## Exercise directions
Swap "sidebar" for "side panel" in everything from the line containing "Task: Open the list icon in sidebar" down to the end of the lines, changing nothing else. Leave the pictures out.
--- Start of Records for this task ---
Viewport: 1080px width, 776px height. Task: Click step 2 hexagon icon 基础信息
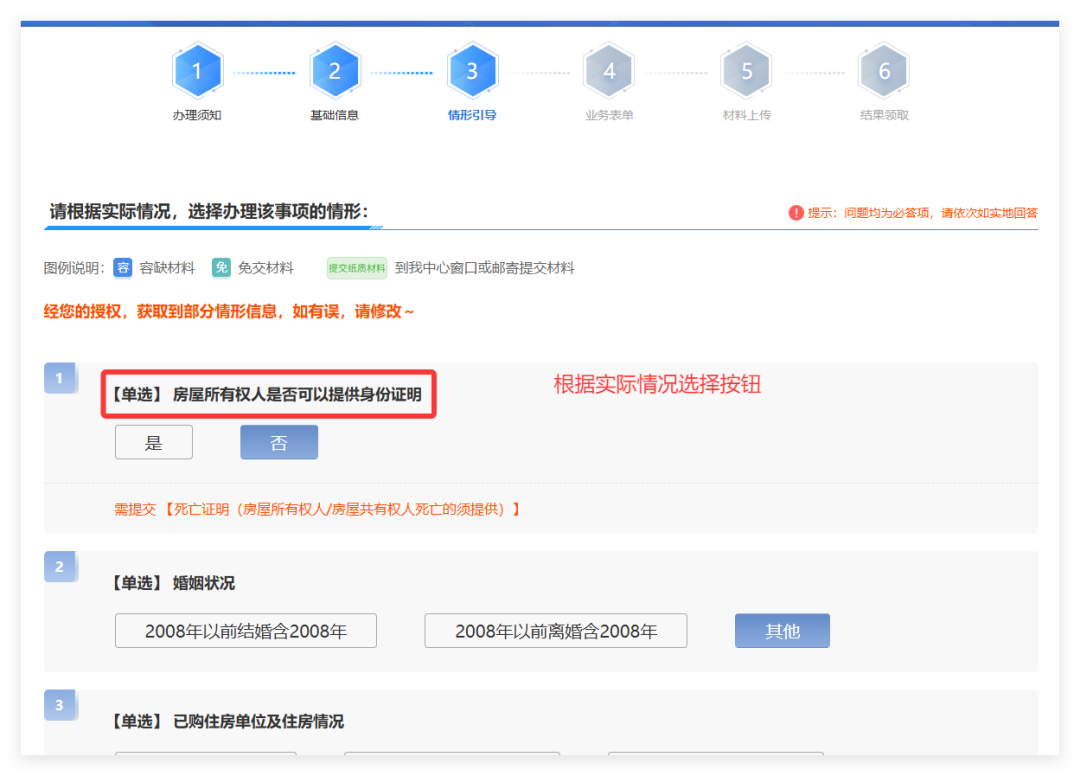pos(335,71)
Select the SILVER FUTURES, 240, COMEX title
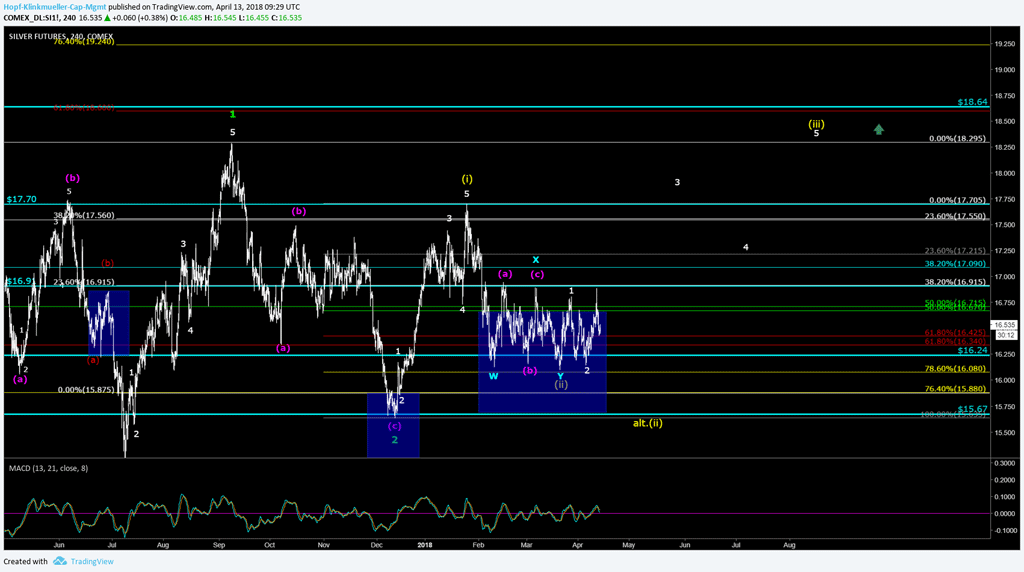Viewport: 1024px width, 572px height. (x=62, y=36)
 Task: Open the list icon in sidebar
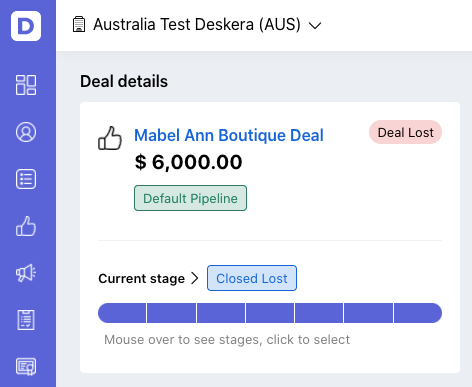pyautogui.click(x=26, y=179)
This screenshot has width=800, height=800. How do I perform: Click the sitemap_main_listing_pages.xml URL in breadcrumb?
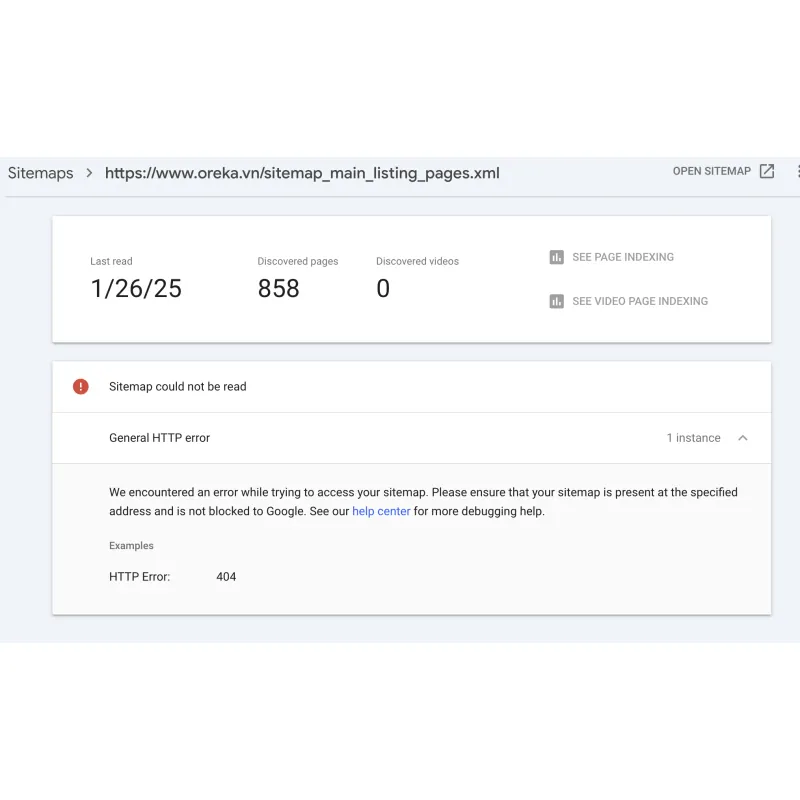(x=302, y=173)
--- End of Records for this task ---
## Response for this exercise
 Task: Open the list icon in side panel
pyautogui.click(x=26, y=179)
This screenshot has width=800, height=800. How do I perform: Click the sitemap_main_listing_pages.xml URL in breadcrumb?
(x=302, y=173)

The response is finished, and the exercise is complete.